Divorce is emotionally trying. Even though most people will put up a brave face for the world to see, it is normal to grieve in silence, similar to what happens when a spouse passes on. Love is one of those emotions that cannot be switched on and off. It is hence important for you to seek assistance from a top rated Albuquerque therapist in order to gracefully navigate the complexities of a separation.

While it may feel like you are at the end of the road, it is possible to come to terms with your new reality and take back your life. During the grieving process, the first stage will involve denial. Most people will be in a state of disbelief irrespective of whether or not they are sure that dissolving their marriage was the best thing to do. The truth is that all the fall of events will be challenging for your mind to grasp.

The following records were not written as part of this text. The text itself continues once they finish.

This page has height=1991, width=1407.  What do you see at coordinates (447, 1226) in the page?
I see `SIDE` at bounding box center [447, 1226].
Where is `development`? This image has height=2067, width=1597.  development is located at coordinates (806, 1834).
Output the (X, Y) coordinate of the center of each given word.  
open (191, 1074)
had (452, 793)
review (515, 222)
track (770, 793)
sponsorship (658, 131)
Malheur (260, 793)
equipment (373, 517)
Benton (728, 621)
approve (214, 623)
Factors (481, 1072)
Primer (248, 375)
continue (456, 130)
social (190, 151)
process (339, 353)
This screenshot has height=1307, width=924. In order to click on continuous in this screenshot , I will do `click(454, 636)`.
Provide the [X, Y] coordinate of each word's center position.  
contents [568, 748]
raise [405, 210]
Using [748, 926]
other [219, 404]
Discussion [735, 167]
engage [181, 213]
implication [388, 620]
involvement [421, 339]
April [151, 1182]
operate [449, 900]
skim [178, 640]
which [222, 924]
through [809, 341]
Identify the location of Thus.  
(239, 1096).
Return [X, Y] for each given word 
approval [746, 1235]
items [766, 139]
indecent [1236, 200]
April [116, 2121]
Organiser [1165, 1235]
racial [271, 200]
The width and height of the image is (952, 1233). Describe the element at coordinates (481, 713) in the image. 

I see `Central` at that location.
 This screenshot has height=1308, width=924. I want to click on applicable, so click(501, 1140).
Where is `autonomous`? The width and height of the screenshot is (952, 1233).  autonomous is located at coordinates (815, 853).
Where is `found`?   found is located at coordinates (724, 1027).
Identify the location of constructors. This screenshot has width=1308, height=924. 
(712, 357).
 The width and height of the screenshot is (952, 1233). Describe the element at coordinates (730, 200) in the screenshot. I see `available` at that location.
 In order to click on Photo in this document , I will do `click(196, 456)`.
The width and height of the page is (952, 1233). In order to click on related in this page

Once you are over denial, now you may find yourself with a lot of anger and resentment. Most people will blame other people or certain events. Anger often kicks in when one begins to feel the weight of no longer having a spouse and all the responsibilities that he or she would now bear.

The next stage involves bargaining. This mainly involves trying to change the realities of the situation. Some people will make a desperate effort to try saving their failing marriage and will adjust their behaviors and try finding solutions. Unfortunately, this does not always work, especially if a marriage has reached a stage where it is irreparable.

When bargaining fails to work, patients will now fall into despair and will experience an infinite feeling of hopelessness. They will want to spend time alone and will hence withdraw from beloved activities, friends and also relatives. This is when depression kicks in and one feels a deep sense of sadness and loss.

The mind and body develop a coping mechanism to absorb the pain, emotional anguish, desperation and depression. With this, comes the stage of acceptance. This is normally considered as the last stage of grieving, and it paves the way for the healing process to begin. It is at this stage that a spouse may decide to go ahead and file for divorce or sign the served petition.

Even once you get into the acceptance stage, this does not mean that all the hurting and sadness will be gone. Even so, you will have begun healing and visualizing a new future for yourself. You owe it to yourself to seek guidance from a seasoned therapist as you plan for the transition into the next chapter of your life.

Even though therapy may not save your marriage, it may save you from sinking into sorrows. This is regardless of who is to blame for the fact that your marriage was not a happy ever after story. A trained, competent and compassionate professional is just what you need to effectively heal and perhaps even invite new love into your life.